His voice startled her. In the prow of the boat with her back to him, she had almost forgotten he was there.
“Sorry,” she said.
“If you’re tired of paddling I’ll put out the sea-anchor.”
“That would be nice.”
She sat down facing him, with the paddle across her knees.
He threw out the funnel-shaped piece of canvas to keep the boat from drifting, and in a few minutes the rope tautened and pointed the prow shoreward.
Twenty yards away, on a clump of kelp, a pelican sat, curious and unafraid, eyeing the fat yellow monster with two heads and four arms. The pelican meditated, moving his beak like an aged man chewing his gums. The sea monster did not alarm or surprise him. He was an old bird and knew his enemies.
She would have liked to take the pelican and make it her own, but she knew he was more powerful than she was; and so she shouted at him and waved the paddle to frighten him away.
“Leave him,” Mark said. “Pretend he’s an albatross.”
Her smile was faint, fleeting. “You’re not ancient enough to be the mariner.” But she put the paddle down again, and the old bird sat ruminating, until the yellow monster drifted slowly away, its four arms quiet.
She couldn’t own the pelican, but the storm was hers alone. Sliding under her feet from a thousand miles away, the storm belonged to her; she owned the weather. It was as if no one knew about the storm, or felt it, except herself and Mark, whom she had told. Just the two of them, sharing a secret...

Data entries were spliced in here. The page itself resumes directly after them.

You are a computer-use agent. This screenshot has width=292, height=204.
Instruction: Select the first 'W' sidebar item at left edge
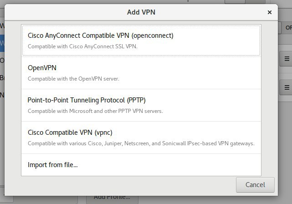(x=2, y=26)
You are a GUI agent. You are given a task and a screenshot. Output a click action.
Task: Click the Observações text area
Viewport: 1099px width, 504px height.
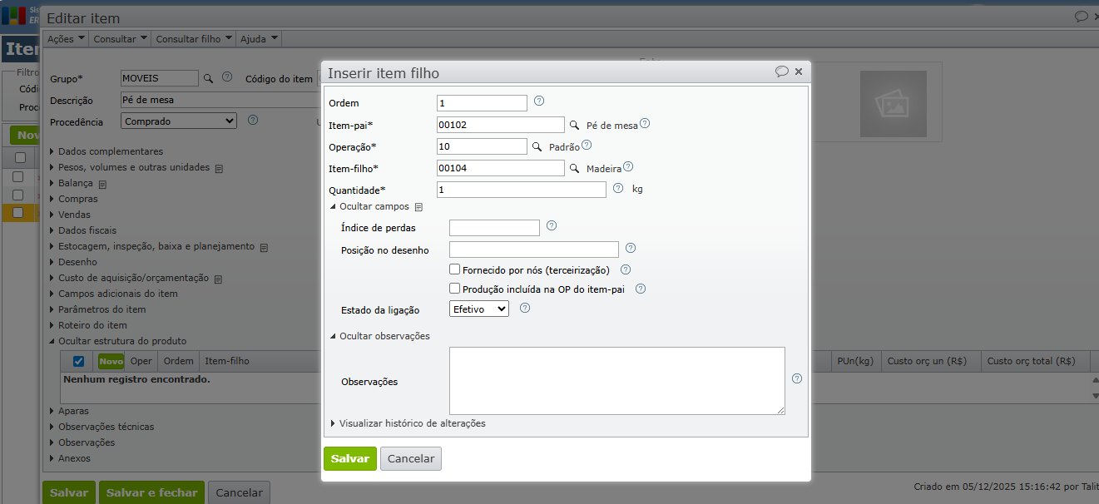pyautogui.click(x=616, y=380)
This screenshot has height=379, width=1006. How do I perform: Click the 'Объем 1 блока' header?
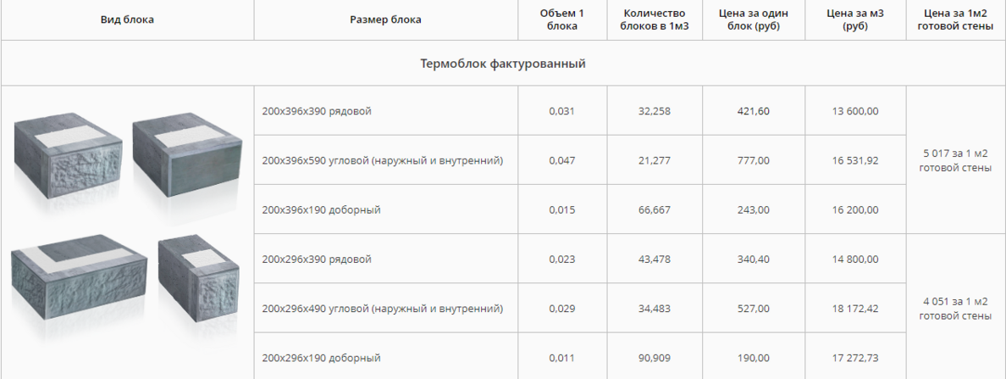point(562,20)
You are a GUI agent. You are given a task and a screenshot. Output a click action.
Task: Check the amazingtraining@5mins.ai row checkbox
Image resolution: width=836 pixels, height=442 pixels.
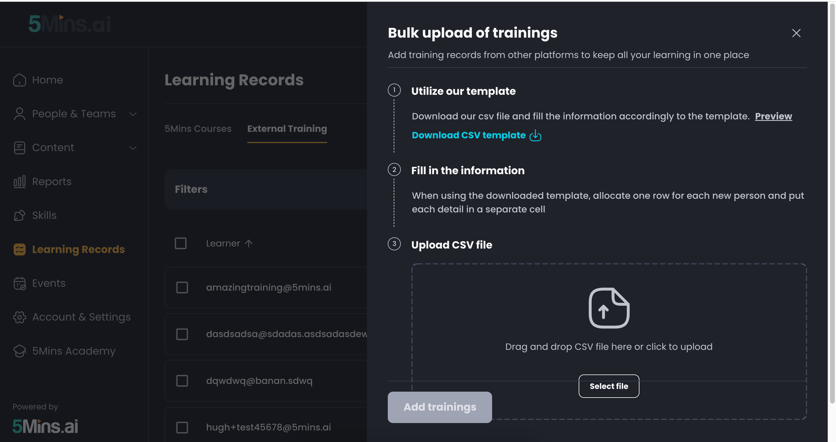tap(182, 287)
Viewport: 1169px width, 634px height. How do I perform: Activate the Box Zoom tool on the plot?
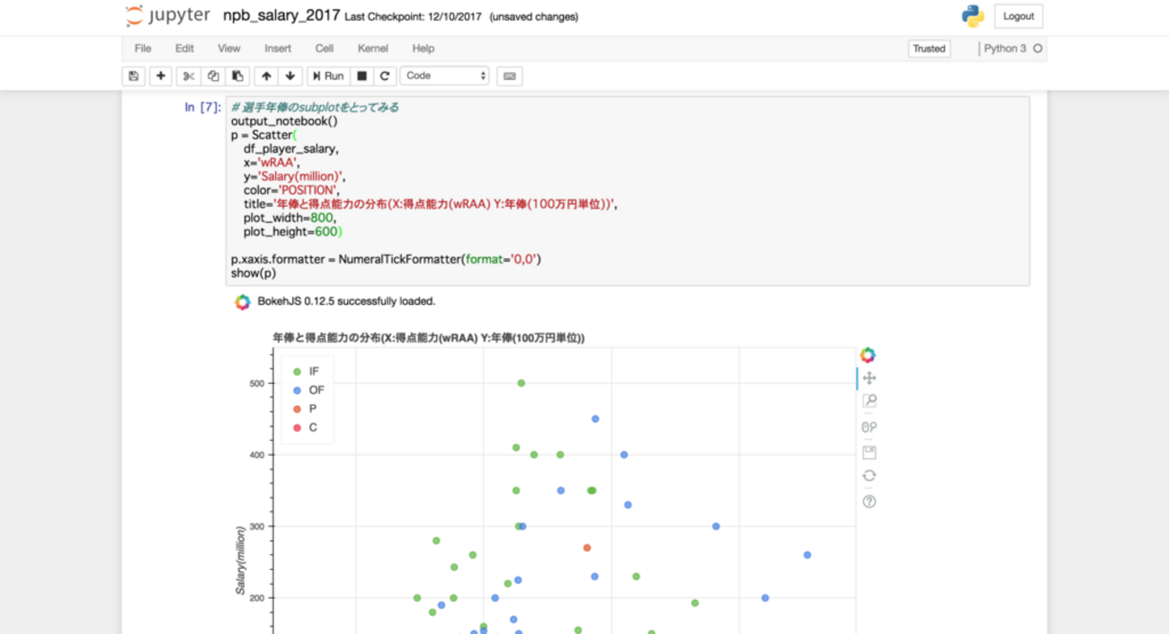click(868, 401)
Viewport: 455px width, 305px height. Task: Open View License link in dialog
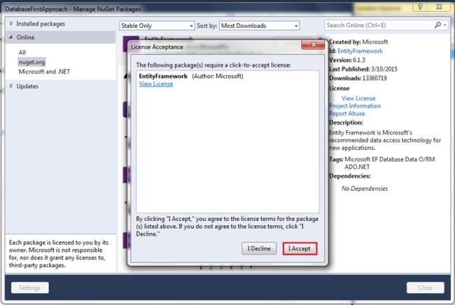click(156, 84)
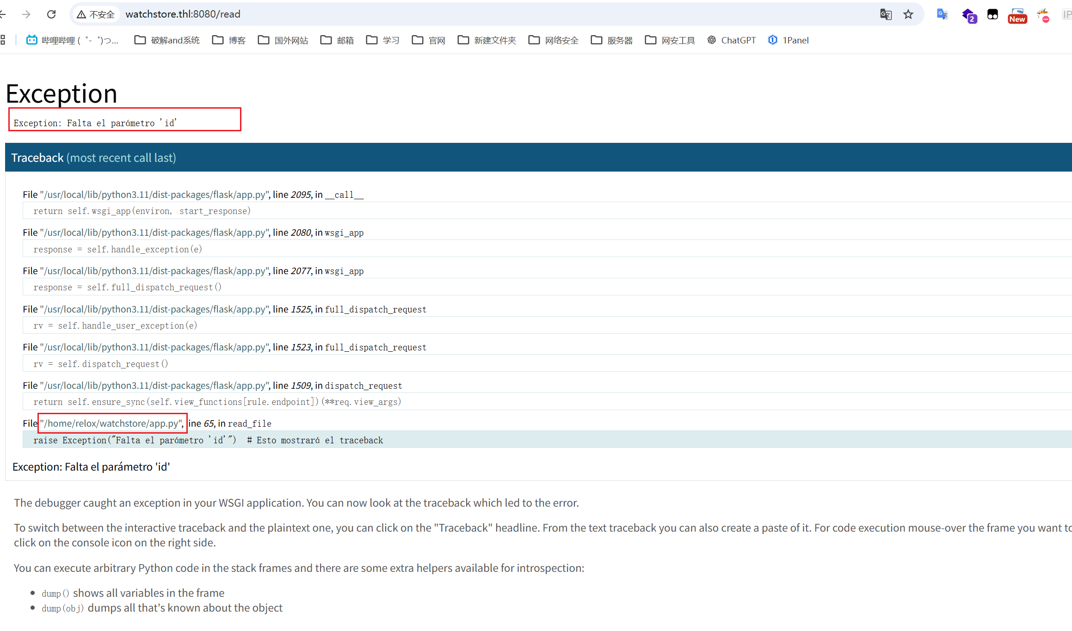
Task: Expand the dispatch_request line 1509 frame
Action: [217, 402]
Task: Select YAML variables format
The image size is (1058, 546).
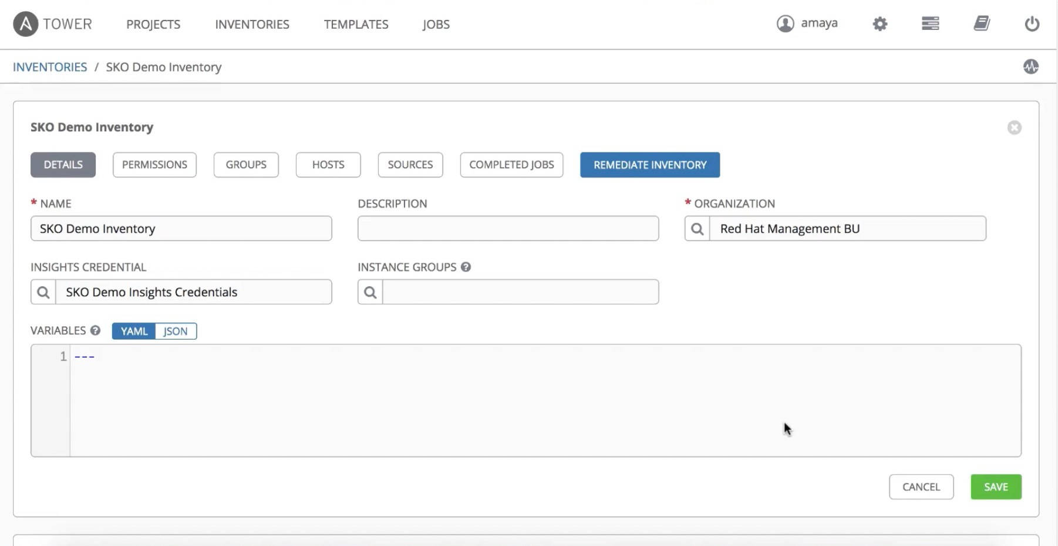Action: click(134, 331)
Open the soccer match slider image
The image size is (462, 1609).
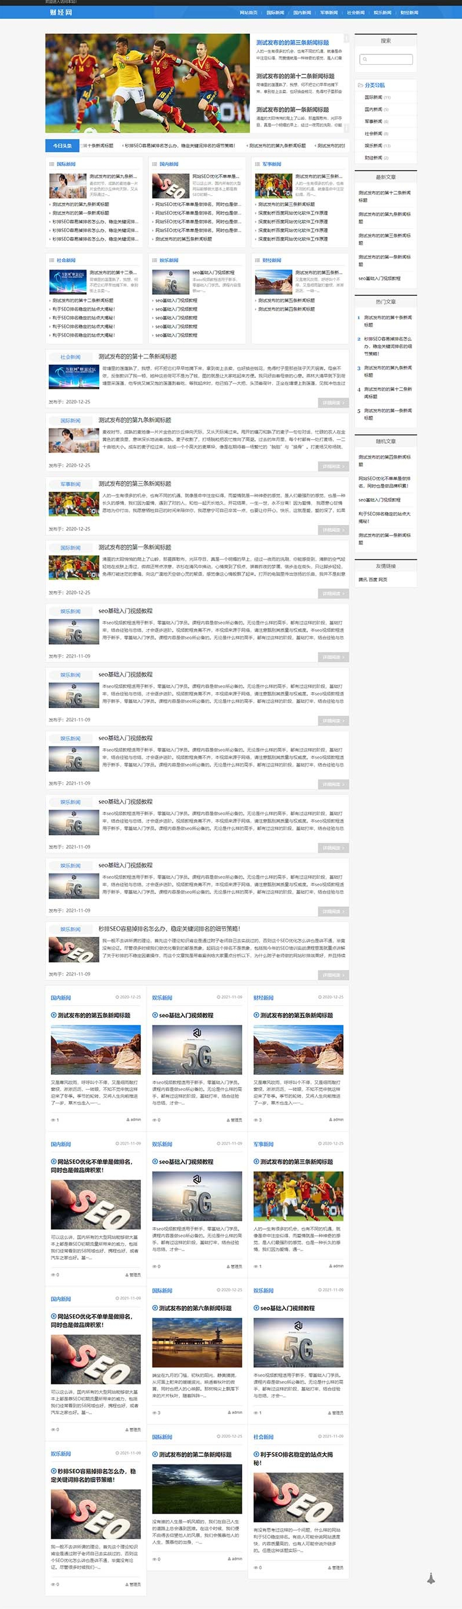coord(147,83)
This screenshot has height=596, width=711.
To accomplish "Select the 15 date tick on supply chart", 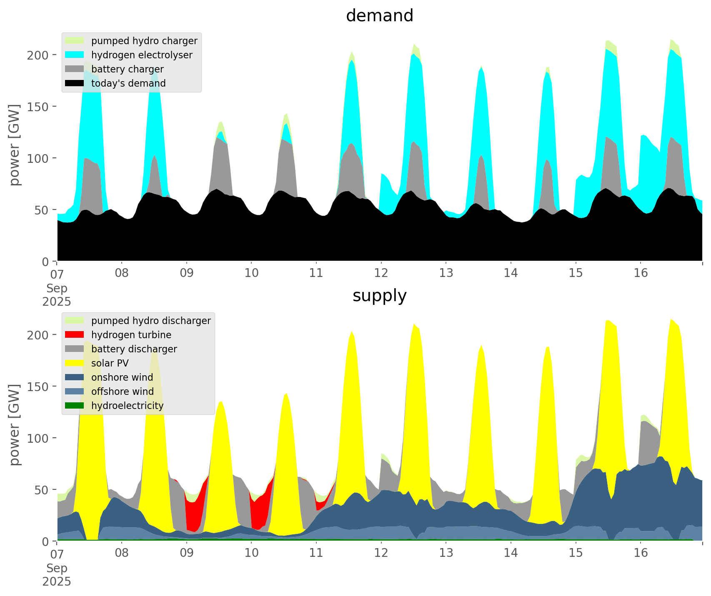I will pyautogui.click(x=576, y=553).
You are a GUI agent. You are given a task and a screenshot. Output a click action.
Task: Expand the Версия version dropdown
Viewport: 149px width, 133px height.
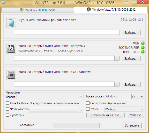pos(50,97)
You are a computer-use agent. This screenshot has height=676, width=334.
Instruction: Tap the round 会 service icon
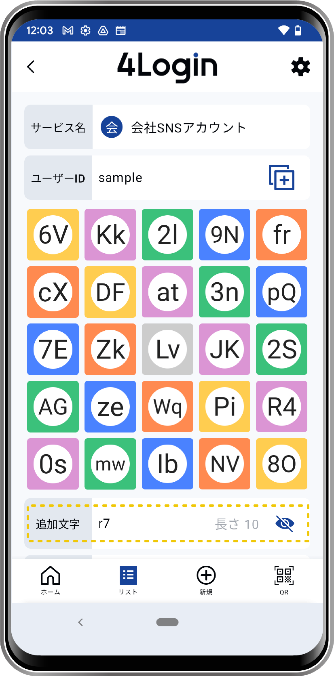pyautogui.click(x=112, y=127)
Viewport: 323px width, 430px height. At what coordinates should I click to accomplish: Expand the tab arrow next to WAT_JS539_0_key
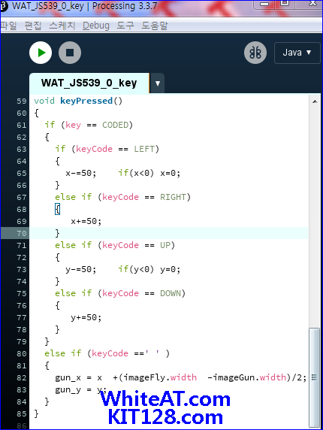(x=158, y=83)
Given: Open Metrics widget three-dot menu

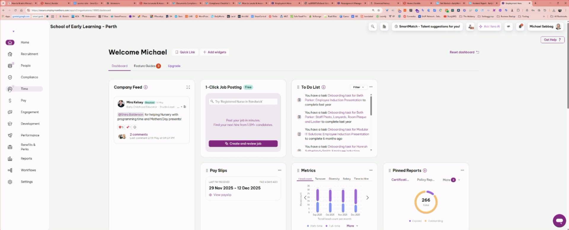Looking at the screenshot, I should pos(371,170).
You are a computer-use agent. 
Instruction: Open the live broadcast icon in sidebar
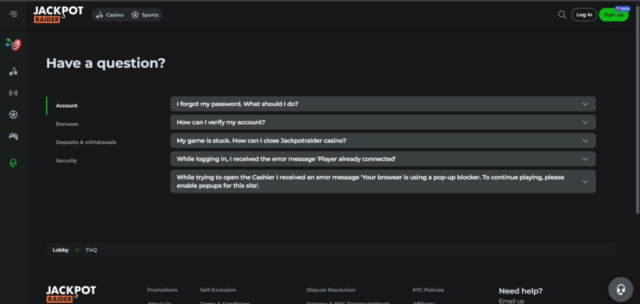(13, 93)
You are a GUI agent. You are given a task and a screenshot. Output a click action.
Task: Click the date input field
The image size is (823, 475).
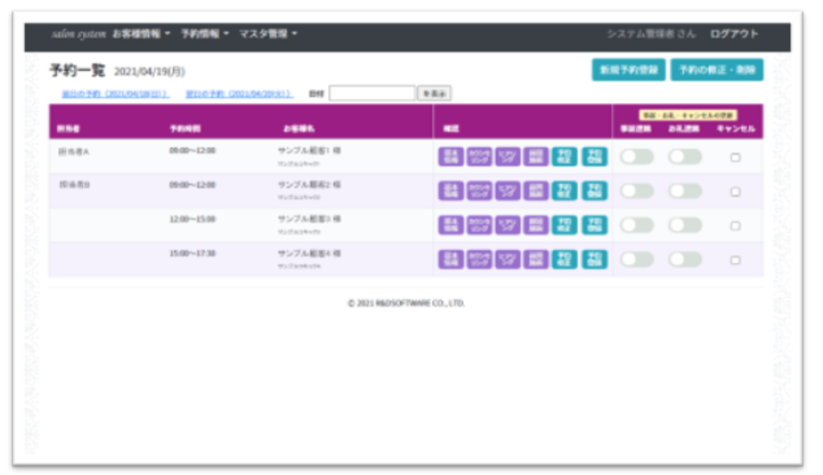coord(372,93)
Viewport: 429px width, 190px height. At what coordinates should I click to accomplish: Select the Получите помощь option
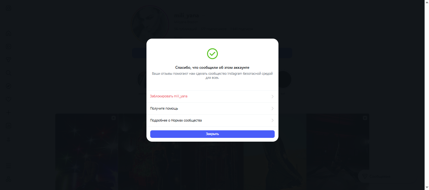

“Your — wife is very sweet,” she said, looking a little self-conscious. “It’s kind of her to put up with me like this.”
“No trouble at all.”
“And Jessie — I’d almost forgotten there were children like.. like that.” She pressed her hand against her forehead. “Really, I think I’m getting a little — seasick.”
“We can go back.”
“No, not yet. I’ll get over it.”
“Breathe as deeply as you can.”
“I’ll try.”
She breathed deeply, through her mouth, and her full mature breasts rose and fell. He turned his eyes away, a little disturbed and a little angry at himself, too, as if he’d been caught staring down the front of a blouse.
“Feeling better?”
“Yes, thank you. I’d hate to turn back now. I love it out here.” Her arm drifted in the water like a pale floating eel. “John and I used to row out here sometimes and dive for lobsters. But Carmelita would never cook them, she thinks they’re poisonous unless they come from a fish market or out of a can. So we cooked them ourselves while Carmelita stood around expecting us to drop dead.”
“She’s a little eccentric,” Mark said.
“Oh, no. She merely has convictions.”
“That’s one way of putting it.”
Mrs. Wakefield smiled. “She’s a happy woman, though. She has built her own life and she needs no expansion. Not another brick is necessary. Perhaps some day some of it will fall away, like mine, and repairs will have to be done. But meanwhile... meanwhile, she is a happy woman.”